US Department of Defense, WASHINGTON: To successfully prosecute the war against terrorism, the U.S. military needs additional funds to maintain its equipment, the Army chief of staff told Congress yesterday.
“To prevail in the long struggle we are now engaged, we must maintain our readiness by resetting those who have deployed through a disciplined, orderly reconstitution of combat power,” Army Gen. Peter J. Schoomaker said before the House Armed Services Committee. “Our soldiers' effectiveness depends upon a national commitment to recruit, train, equip and support them properly.”
Equipment “reset” actions include repair and replacement of worn hardware. “In simplest terms, our reset program is designed to reverse the effects of combat stress on equipment,” Schoomaker said.
The high demand of fighting the war on terror has put a major strain on Army equipment, Schoomaker said, and he pointed to the harsh operating environments in Iraq and Afghanistan as taking a heavy toll on equipment.
In Iraq, crews are driving tanks more than 4,000 miles per year, five times more than the expected annual usage of 800 miles, he said.
Army helicopters are experiencing usage rates about three times higher than the programmed rate, and trucks are operating five to six times their programmed rate, he said.
“This extreme wear is further exacerbated by the addition of heavy armor kits and other force protection initiatives,” he said. “The compounding effect of increasing tempo and severe operating conditions in combat is decreasing the life of our equipment.”
Schoomaker said that since Sept. 11, 2001, the Army has reset 1,900 aircraft, more than 14,000 track vehicles, almost 110,000 wheeled vehicles, and thousands of other items. By the end of fiscal 2006 in three months, the Army will have placed 290,000 major items into reset.

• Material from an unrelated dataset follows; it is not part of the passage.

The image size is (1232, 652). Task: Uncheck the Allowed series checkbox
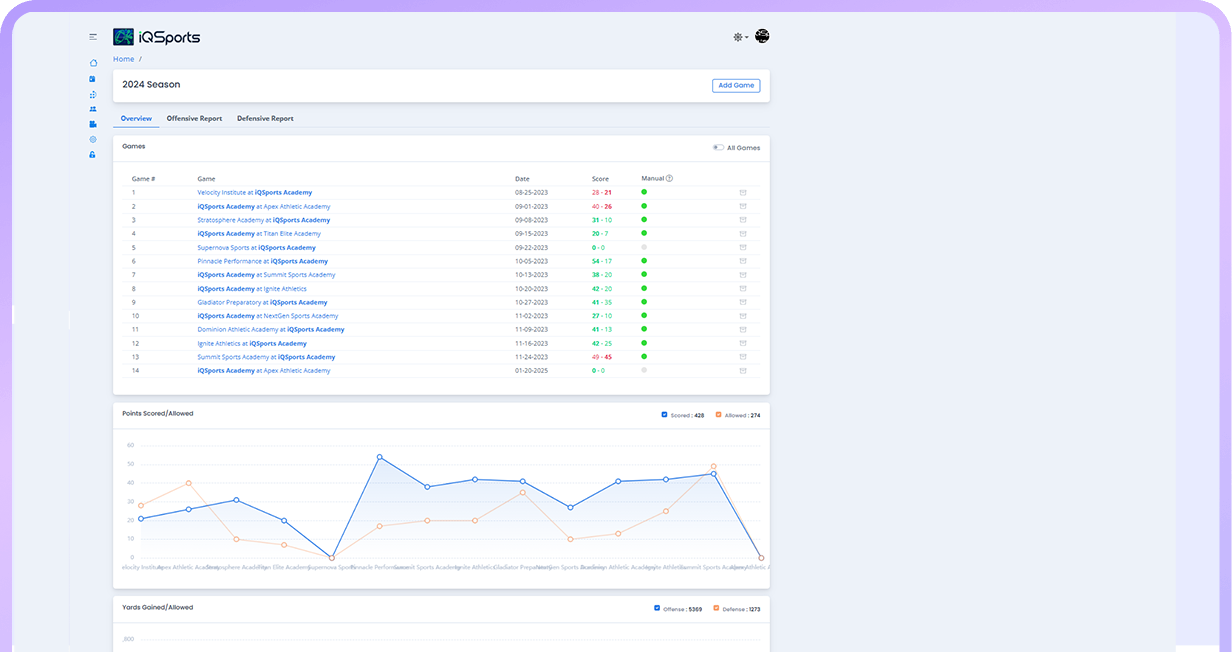pos(717,414)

About 280,000 major pieces of equipment will remain in theater and will not be reset until a troop drawdown is implemented, he added.
Schoomaker said the Army has been historically under-resourced. “There were about $56 billion in equipment shortages at the opening of the ground campaign in Iraq in the spring of 2003,” he said.

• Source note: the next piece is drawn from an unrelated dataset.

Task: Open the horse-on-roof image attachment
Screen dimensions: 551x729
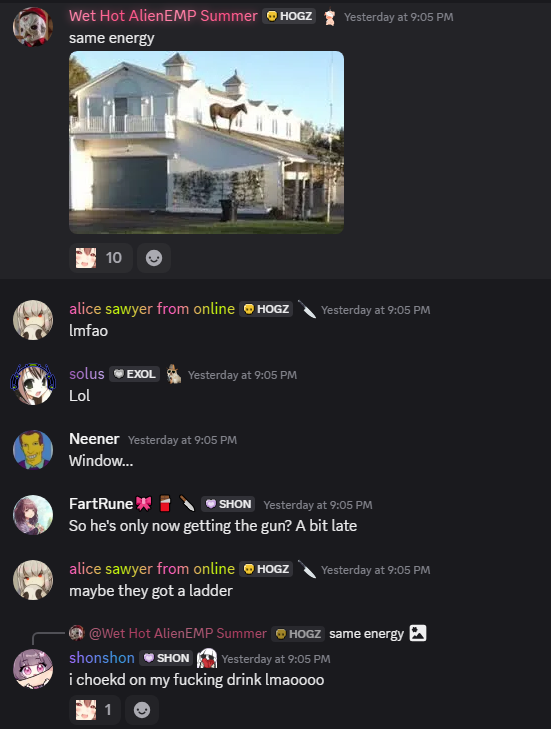Action: point(206,142)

At the height of World War II, defense expenditures exceeded 38 percent of the U.S. gross domestic product. Today defense expenditures account for about 3.8 percent of the GDP, and are projected to shrink, he said. “We are going in the direction of our NATO allies,” Schoomaker said.
He stressed that this trend must be reversed, and the Army's plan to reset its equipment falls in line with its strategy to transform and modernize. “Reset is a cost of war that must not be borne at the expense of our modernization efforts,” he said. “We must not mortgage the future readiness of the force by focusing our resources solely on the current challenges.”
The Army's requirement for reset in fiscal 2007 is $17.1 billion. This includes the $4.9 billion that was deferred from the Army request for fiscal 2006.
In accordance with the White House's Office of Management and Budget and Defense Department policy, the Army relies on supplemental funds to pay for its reset program. This is because current reset costs are directly tied to damage and wear from contingency operations. But these funds do not cover general reset costs.
“There is an invalid belief on the part of some that the Army is getting well on supplemental funding,” Schoomaker said. “That is an incorrect statement. Supplemental funding is paying for the costs of the war. It is not correcting the hole in the force that existed at the start of the war. That must be paid for under our base program.”
The Army expects the requirement beyond fiscal 2007 to be about $13 billion per year, Schoomaker said, and emphasized that whatever goes unfunded in one year carries over to the following year, which increases that year's requirement, “and thus reducing readiness of the force.”
Also testifying yesterday was Marine Gen. Michael W. Hagee, commandant of the Marine Corps, who also emphasized the need for more money to fix worn equipment.
“We need to provide proper resources for these great young men and women (in uniform) that we have out there, and ensure we maintain the best fighting force the world has seen,” Hagee said.
As of Oct. 1, 2005, the Marine Corps estimate to reset its equipment used in Iraq and Afghanistan was $11.7 billion, he said. Though $5.1 billion was approved in this year's supplemental budget, the Marine Corps still needs the rest of the money, he said.
“Our top line for FY 07 is $18.2 billion,” Hagee said. “Obviously, there is no way that we could absorb the reset costs in our top line.”